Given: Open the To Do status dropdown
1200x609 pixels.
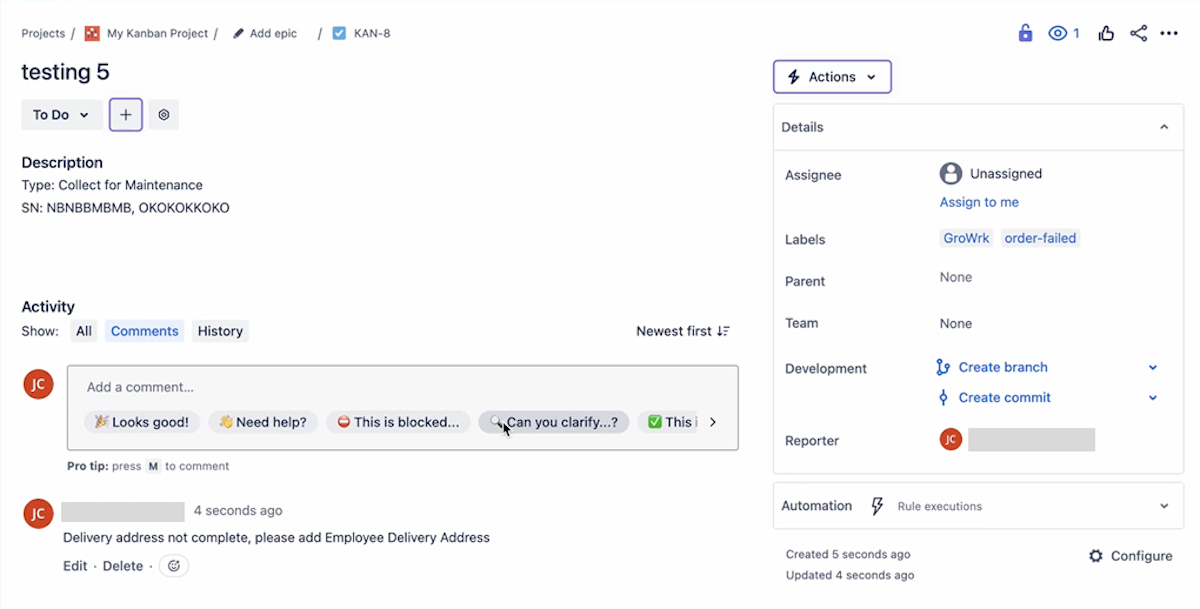Looking at the screenshot, I should point(61,114).
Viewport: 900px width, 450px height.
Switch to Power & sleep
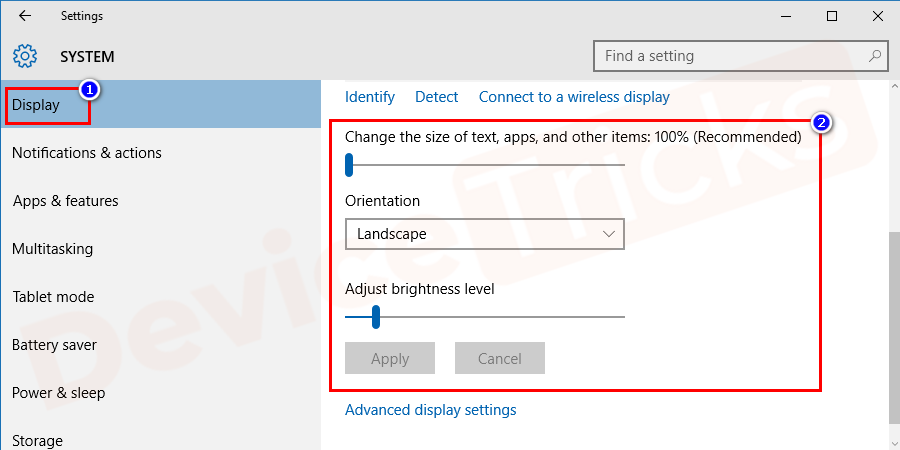tap(58, 393)
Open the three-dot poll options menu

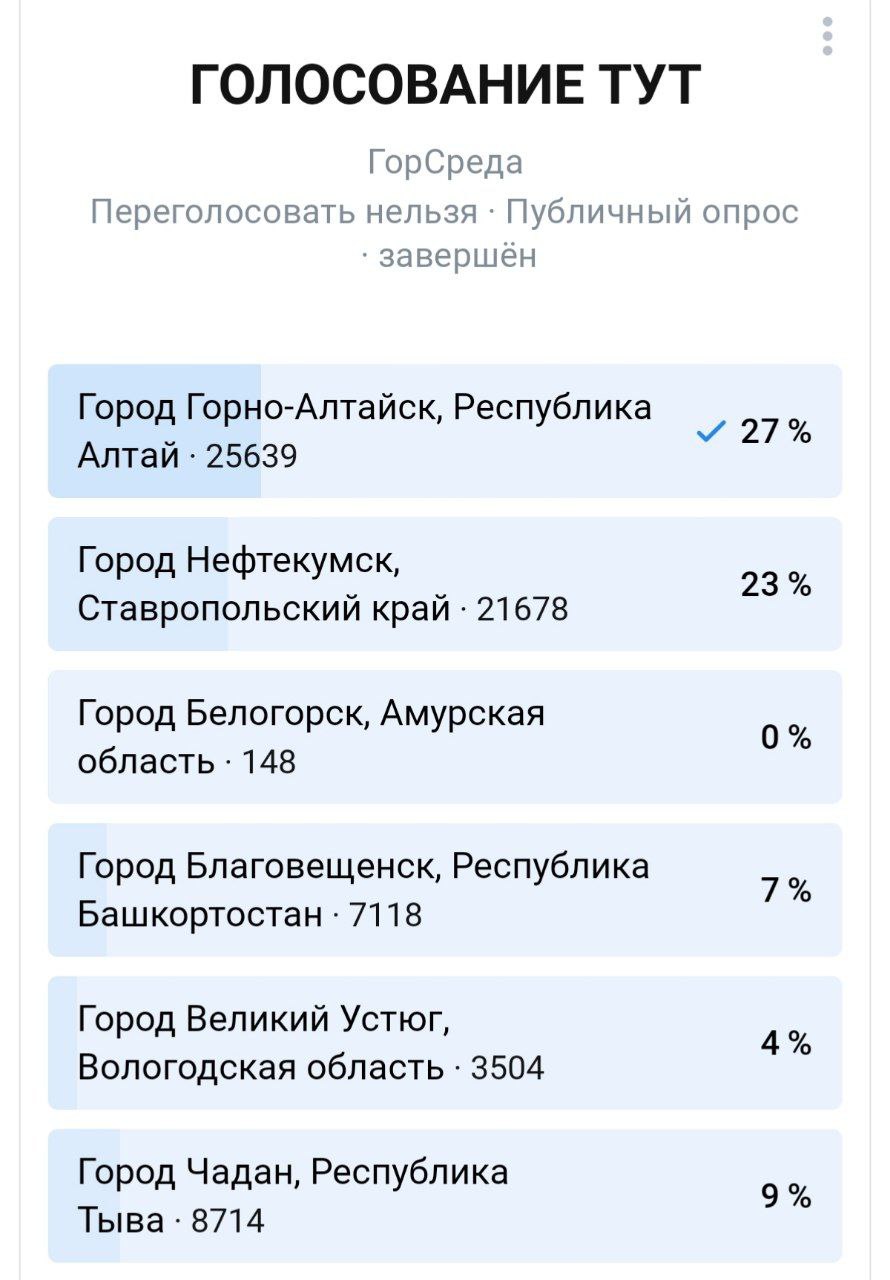(x=827, y=36)
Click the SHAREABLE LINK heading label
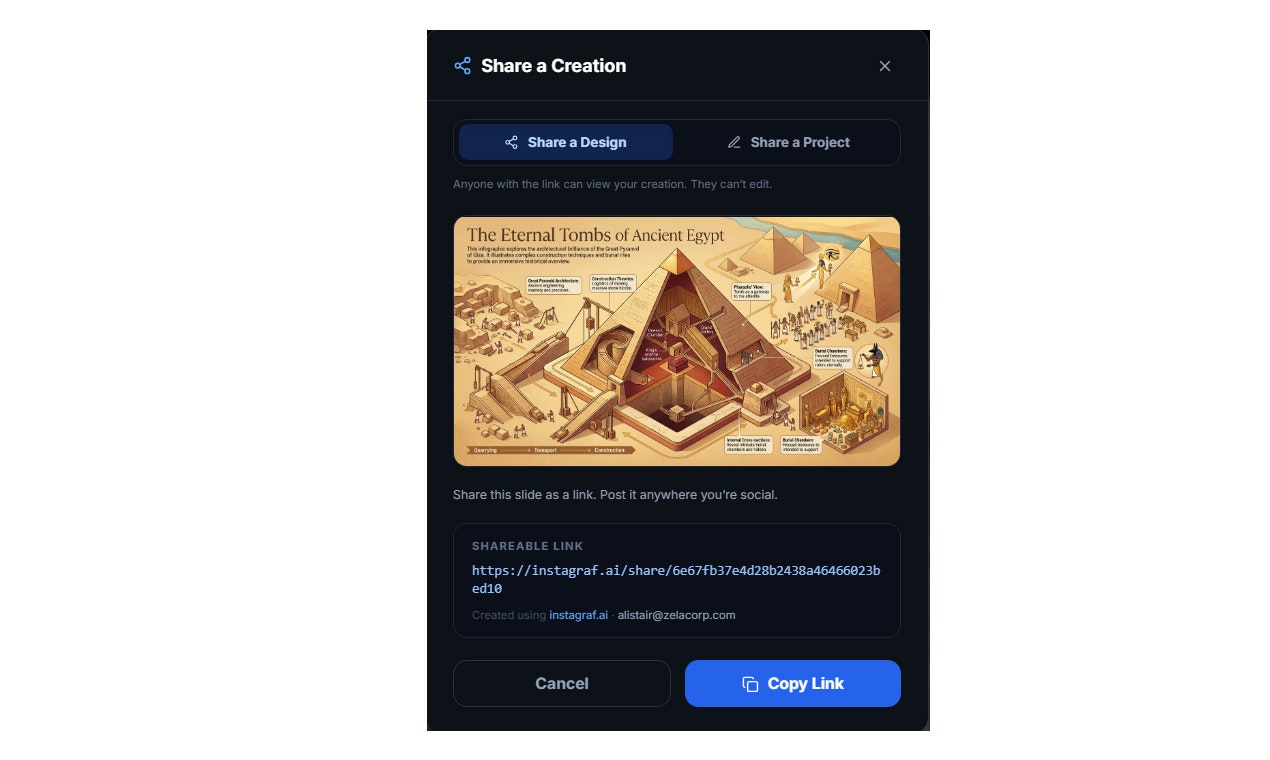Screen dimensions: 1270x760 pos(528,546)
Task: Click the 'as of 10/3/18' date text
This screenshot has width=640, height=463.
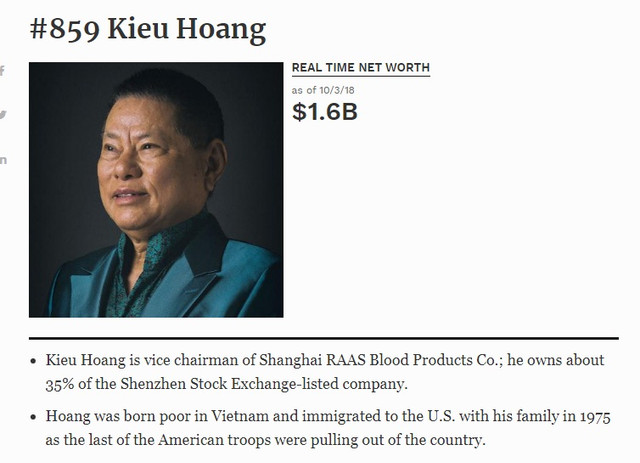Action: [x=322, y=90]
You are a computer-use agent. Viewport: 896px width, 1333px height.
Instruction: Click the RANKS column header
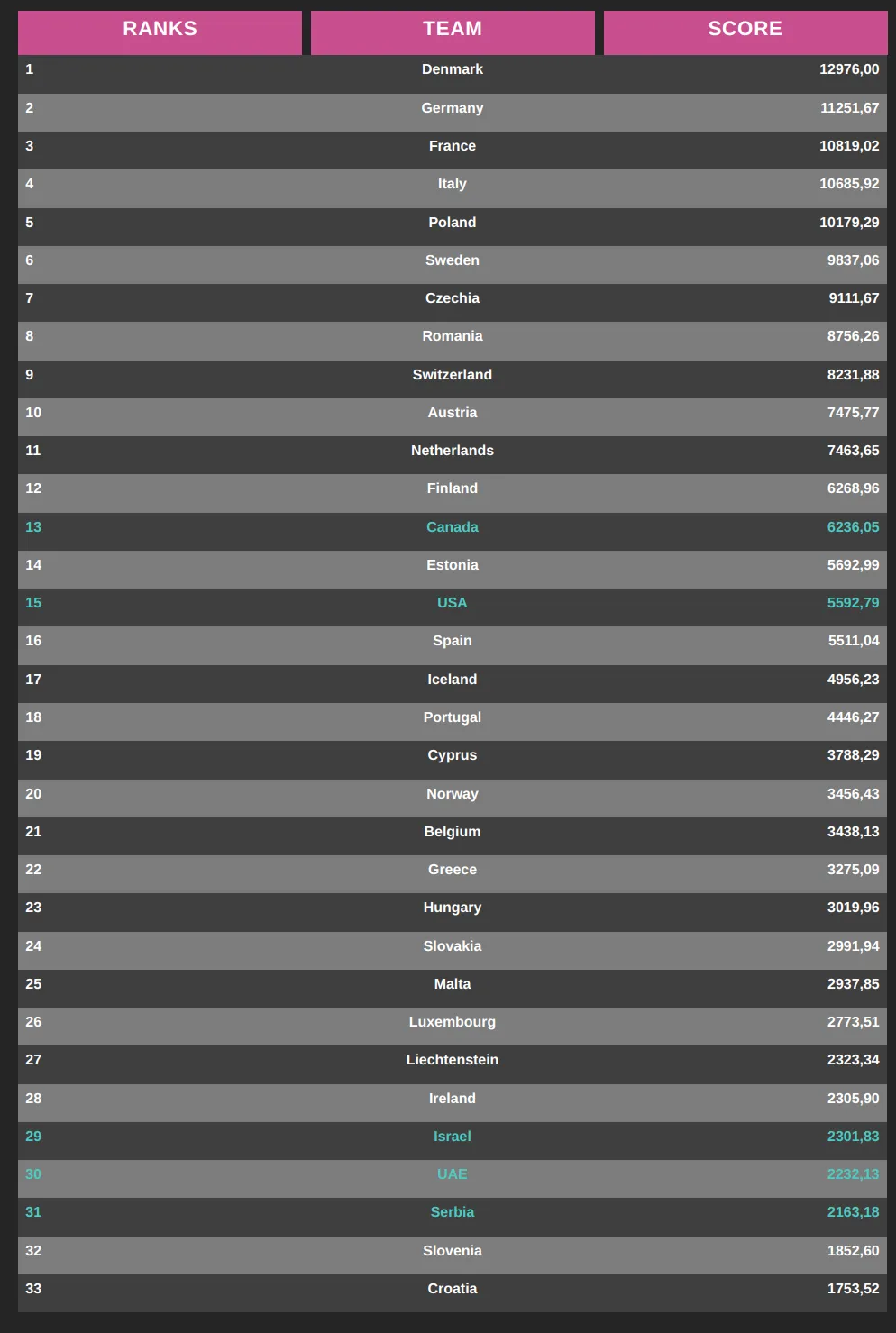[160, 29]
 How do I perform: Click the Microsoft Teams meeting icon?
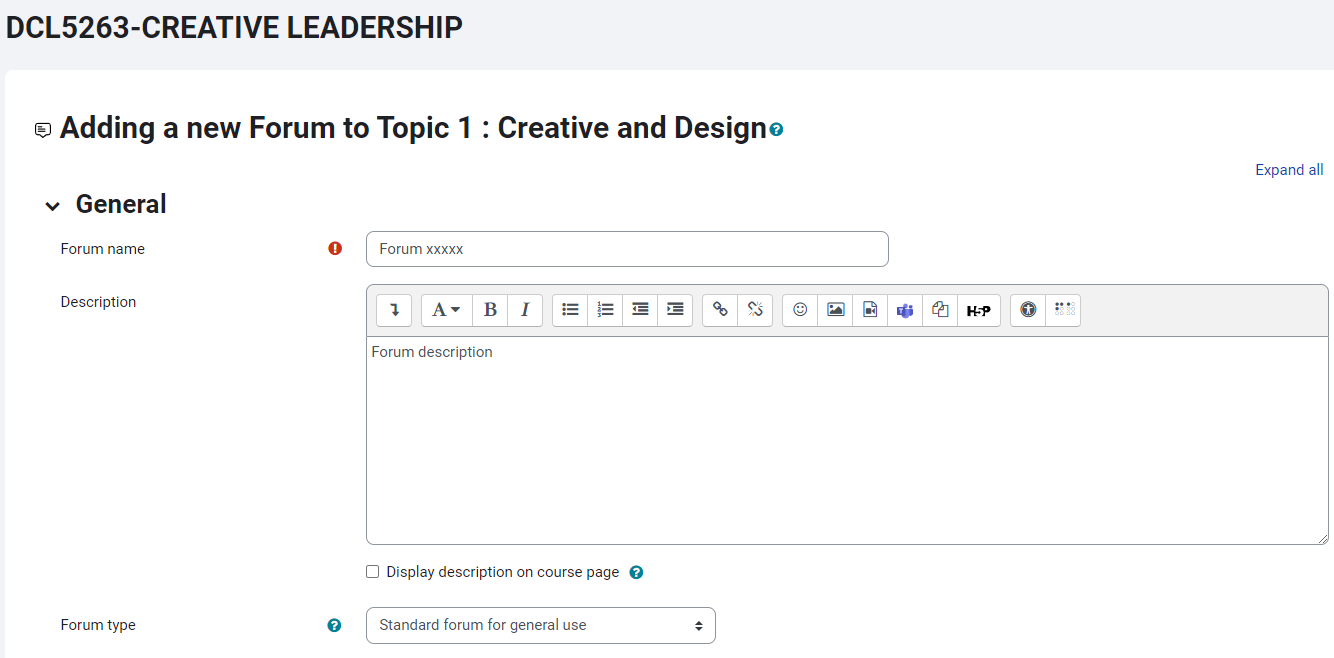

What you need to do:
Report how many lines of the records above contain the word "Viewport", giving only the number.

Task response:
2